Rien ne rompit, au moins pendant les seize premières années, la monotonie de cette existence, contrainte de se replier sur elle-même en se nourrissant d’amers souvenirs tempérés par d’immortelles espérances. L’historien de Fouquet n’a fait, malgré de persévérantes investigations, que peu de découvertes sur cette période, la plus intéressante peut-être, de la vie du malheureux surintendant. Nous en restons à quelques fidèles serviteurs de sa famille mis aux fers et à un gardien pendu pour avoir tenté de faire arriver jusqu’à Fouquet des nouvelles de cette terre des vivans à laquelle il n’appartenait plus. Enfin, dans le long chapitre consacré à cette longue captivité, nous en sommes toujours à l’anecdote si connue de Lauzun, qui, en contant à Fouquet sa fabuleuse fortune et son mariage royal, excite l’effroi bien naturel de ce dernier à la pensée qu’on veut ajouter à l’horreur de sa captivité l’obligation de la partager avec un homme en démence.

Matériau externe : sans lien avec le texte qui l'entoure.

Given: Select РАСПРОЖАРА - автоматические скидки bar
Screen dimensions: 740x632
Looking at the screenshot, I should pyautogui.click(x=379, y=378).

Cependant cette séquestration absolue, aggravée par les exigences multipliées de Louvois, provoqua bientôt pour Fouquet des jouissances plus nobles que celles dont il avait épuisé la coupe. Méditant les livres saints dans le cours à peine dissemblable de ses jours et de ses nuits, il se mit à les commenter en prose et à les traduire en vers[1]. Dans la contemplation de ces horizons qu’il n’avait pas même soupçonnés, l’âme du prisonnier emprunta quelque chose

  1. En 1683, le comte de Vaux, fils aîné de Fouquet, publia à Paris deux petits volumes, extraits des manuscrits laissés par son père, sous le titre de Conseils de la sagesse, ou Recueil des Maximes de Salomon... M. Lemonnier a publié, à l’appendice de son Histoire du chancelier d’Aguesseau, l’admirable lettre écrite par Fouquet à sa mère en 1675, dans laquelle respire une mélancolie touchante tempérée par un apaisement sublime. M. Cherruel a reproduit in extenso ce monument de résignation chrétienne d’après le manuscrit autographe de la Bibliothèque impériale.